Measures of Capacity

From CPFWiki

To understand battery capacity, you have to understand that power (P, measured in watts) is equal to electromotive force (V, measured in volts) times the current (I, measured in amps). So, for instance, a 60-watt lightbulb requires 60 watts of power to light up. But the power company bills you for watt-hours (converted to kilowatt-hours), because the total energy (E) they sold you is based on how many watts you were using for how long (t, time). For burning a 60-watt bulb for 24 hours, you would have to pay for 1440 watt-hours (or 1.440 kilowatt-hours).

P = I * V

E = P * t

Ideally, the capacity of a battery would also be measured in watt-hours. So if you have a 1.2 volt 2000 mAh NiMH battery, then it holds 1.2*2000 = 2400 milliwatt-hours of energy. A similar size li-ion battery might be rated at only 750 mAh, but the voltage on that battery is 3.7 volts. So it actually has 3.7*750 = 2775 milliwatt-hours of energy available for you to use (realistically the voltage of any battery starts higher than the nominal voltage, so voltage starts higher and then goes down, which would affect these calculations).

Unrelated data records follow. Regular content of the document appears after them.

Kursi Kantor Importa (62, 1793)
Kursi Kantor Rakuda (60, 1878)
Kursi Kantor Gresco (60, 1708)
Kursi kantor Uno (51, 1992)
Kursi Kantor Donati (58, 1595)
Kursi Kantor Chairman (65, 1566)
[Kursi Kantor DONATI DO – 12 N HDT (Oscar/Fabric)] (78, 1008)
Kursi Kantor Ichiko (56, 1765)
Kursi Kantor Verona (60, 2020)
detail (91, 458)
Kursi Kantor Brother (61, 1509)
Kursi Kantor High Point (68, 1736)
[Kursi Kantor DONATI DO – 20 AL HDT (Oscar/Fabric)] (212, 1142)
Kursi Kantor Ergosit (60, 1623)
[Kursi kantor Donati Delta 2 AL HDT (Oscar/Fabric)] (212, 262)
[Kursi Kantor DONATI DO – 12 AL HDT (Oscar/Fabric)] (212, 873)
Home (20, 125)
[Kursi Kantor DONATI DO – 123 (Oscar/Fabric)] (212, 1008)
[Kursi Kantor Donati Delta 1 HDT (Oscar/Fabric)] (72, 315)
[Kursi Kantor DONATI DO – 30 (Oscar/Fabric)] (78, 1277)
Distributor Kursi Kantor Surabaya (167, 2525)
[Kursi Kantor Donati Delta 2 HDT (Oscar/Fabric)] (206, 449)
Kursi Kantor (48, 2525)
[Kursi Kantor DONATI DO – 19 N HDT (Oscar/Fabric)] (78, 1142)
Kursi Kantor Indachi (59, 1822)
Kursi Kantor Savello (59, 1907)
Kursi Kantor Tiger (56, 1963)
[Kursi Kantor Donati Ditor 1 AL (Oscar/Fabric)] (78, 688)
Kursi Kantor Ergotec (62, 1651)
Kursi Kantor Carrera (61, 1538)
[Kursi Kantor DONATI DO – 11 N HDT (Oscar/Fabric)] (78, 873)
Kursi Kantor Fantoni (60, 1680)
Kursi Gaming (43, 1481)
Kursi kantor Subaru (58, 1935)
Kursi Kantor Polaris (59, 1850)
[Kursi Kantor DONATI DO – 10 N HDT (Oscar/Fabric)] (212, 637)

As long as you are comparing one 3.7V li-ion battery to another or one 1.2V NiMH battery to another, you can talk about mAh as a measure of the battery capacity. And everyone does just that. But don't make the mistake of comparing a 750 mAh li-ion to a 2000 mAh NiMH.

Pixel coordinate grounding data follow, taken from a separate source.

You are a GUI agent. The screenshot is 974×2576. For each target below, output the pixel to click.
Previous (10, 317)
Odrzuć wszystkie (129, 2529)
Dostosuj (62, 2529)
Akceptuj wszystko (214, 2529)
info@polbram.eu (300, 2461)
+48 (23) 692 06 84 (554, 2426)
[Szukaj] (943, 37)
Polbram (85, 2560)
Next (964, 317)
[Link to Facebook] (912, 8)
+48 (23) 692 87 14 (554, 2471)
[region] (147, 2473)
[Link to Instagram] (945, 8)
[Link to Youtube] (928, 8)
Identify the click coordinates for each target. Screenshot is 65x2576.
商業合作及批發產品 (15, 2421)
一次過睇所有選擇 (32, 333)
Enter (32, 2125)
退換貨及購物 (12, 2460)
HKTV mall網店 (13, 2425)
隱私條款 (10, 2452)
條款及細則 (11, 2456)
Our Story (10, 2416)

Many people will use a single 18650 li-ion battery in the place of 2 16340 li-ion batteries (rechargeable CR123A cells). An 18650 battery might have 2200 mAh capacity. The 16340 might have 750 mAh. Because the two 16340's are in series, the voltage doubles to 7.4 volts but the 750 mAh stays the same (if the two batteries were in parallel, the voltage would stay the same but you would add the mAh). So the total energy of the two 16340's is 7.4*750=5550 milliwatt-hours. But the energy of the 18650 is 3.7*2200=8140 milliwatt-hours.

There is more to a good battery than its measured capacity. An LED might draw 1 amp of current at 3 volts. So that is 3 watts or 3000 milliwatts. If you have a 2400 milliwatt-hour NiMH battery (whose 1.2 volts of power are being boosted to 3 volts to run the LED) then you can figure that you could run the LED for 2400mW*hr/3000mW=0.8 hours, or 48 minutes. But you're having to provide a lot of current (I=P/E) of 3/1.2=2.5 amps. That's a lot for any battery to deliver and it will at least get very hot and may only be able to drive the LED at something less than 3 watts. So the ability of a battery to deliver a high current is also important. "High drain" devices require more current.

Cells that have high internal resistance will not be able to deliver the same current as ones that have less internal resistance. Alkaline batteries have higher internal resistance than NiMH batteries. This is why NiMH batteries are designed to deliver only 1.2 volts. If they were 1.5 volts, they would deliver more power than a device designed for a 1.5 volt alkaline could handle.

From the Battery Council International book dated 9/95.

There is no relation of CCA to AH in the book.

As written:

AMPERE-HOUR (Amp.-hr, AH) A unit of measure for a battery's electrical storage capacity, obtained by multiplying the current in amperes by the time in hours of discharge. (Example: A battery which delivers 5 amperes for 20 hours delivers 5 amperes x 20 hours = 100 Amp-Hr of capacity.)

COLD CRANK RATING (CCA) The number of amperes a lead acid battery at 0 degrees F can deliver for 30 seconds and maintain at least 1.2 volts per cell.

CRANKING PERFORMANCE (CA) The number of amperes a lead acid battery at 32 degrees F can deliver for 30 seconds and maintain at least 1.2 volts per cell.

RESERVE CAPACITY RATING The time in minutes that a new, fully charged battery will deliver 25 amperes at 80 degrees F and maintain a terminal voltage equal to, or higher than, 1.75 volts per cell. This rating represents the time the battery will continue to operate essential accessories if the alternator or generator of a vehicle fails.